Euthanasia: Don’t make our mistake, says Dutch academic

A Dutch academic who supported legalising euthanasia in the Netherlands has urged Westminster not to introduce assisted suicide, ahead of a debate in the House of Lords next week.

Theo Boer, who has been part of a committee monitoring euthanasia cases since 2005, said the number of such deaths in the Netherlands has soared since the legalisation of euthanasia in 2002.

Boer has reviewed close to 4,000 euthanasia cases and said: “Euthanasia is on the way to become a ‘default’ mode of dying for cancer patients.”


He warned of other developments, such as the rising number of patients with psychiatric illnesses or dementia being euthanised.

“Cases have been reported in which a large part of the suffering of those given euthanasia or assisted suicide consisted in being aged, lonely or bereaved.

“Some of these patients could have lived for years or decades”, he added.


He said: “I used to be a supporter of the Dutch law.

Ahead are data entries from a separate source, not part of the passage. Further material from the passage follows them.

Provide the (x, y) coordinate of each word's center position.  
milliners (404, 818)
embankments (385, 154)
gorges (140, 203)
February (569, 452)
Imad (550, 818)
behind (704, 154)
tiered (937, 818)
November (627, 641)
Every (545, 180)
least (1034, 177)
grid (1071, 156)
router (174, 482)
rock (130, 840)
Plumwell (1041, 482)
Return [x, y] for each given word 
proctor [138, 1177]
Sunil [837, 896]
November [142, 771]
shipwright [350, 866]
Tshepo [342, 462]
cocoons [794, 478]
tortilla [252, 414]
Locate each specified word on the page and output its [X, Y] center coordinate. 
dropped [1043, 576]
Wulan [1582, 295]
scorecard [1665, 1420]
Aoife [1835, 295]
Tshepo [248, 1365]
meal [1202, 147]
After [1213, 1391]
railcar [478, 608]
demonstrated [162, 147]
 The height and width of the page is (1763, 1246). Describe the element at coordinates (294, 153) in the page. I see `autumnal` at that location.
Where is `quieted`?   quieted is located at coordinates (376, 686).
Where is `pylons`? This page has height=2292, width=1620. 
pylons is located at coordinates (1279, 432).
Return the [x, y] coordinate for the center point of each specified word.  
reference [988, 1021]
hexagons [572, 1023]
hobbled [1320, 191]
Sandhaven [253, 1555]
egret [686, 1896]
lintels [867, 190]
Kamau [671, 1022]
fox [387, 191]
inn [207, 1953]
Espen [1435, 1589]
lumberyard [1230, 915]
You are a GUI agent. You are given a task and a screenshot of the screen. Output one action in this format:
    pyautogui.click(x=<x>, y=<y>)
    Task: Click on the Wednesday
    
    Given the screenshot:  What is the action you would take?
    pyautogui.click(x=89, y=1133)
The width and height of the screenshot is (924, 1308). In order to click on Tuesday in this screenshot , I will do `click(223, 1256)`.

But now, with twelve years of experience, I take a very different view”.

Public opinion in the Netherlands, Boer warned, is changing towards seeing euthanasia and assisted suicide as rights with “corresponding duties on doctors to act”.

“Pressure on doctors to conform to patients’ (or in some cases relatives’) wishes can be intense.


“Pressure from relatives, in combination with a patient’s concern for their wellbeing, is in some cases an important factor behind a euthanasia request”, he added.

Boer commented that he and his colleagues were “terribly wrong” in 2007, to conclude that they had a “good euthanasia law” and a “relatively low” number of euthanasia deaths.

“Beginning in 2008, the numbers of these deaths show an increase of 15% annually, year after year.


“The annual report of the committees for 2012 recorded 4,188 cases (compared with 1,882 in 2002).

“2013 saw a continuation of this trend and I expect the 6,000 line to be crossed this year or the next”, he noted.

He added: “Once the genie is out of the bottle, it is not likely to ever go back in again.”


Peers are set to debate Lord Falconer’s assisted suicide Bill in the House of Lords on 18 July.

His Bill would allow terminally ill patients to obtain lethal drugs to kill themselves.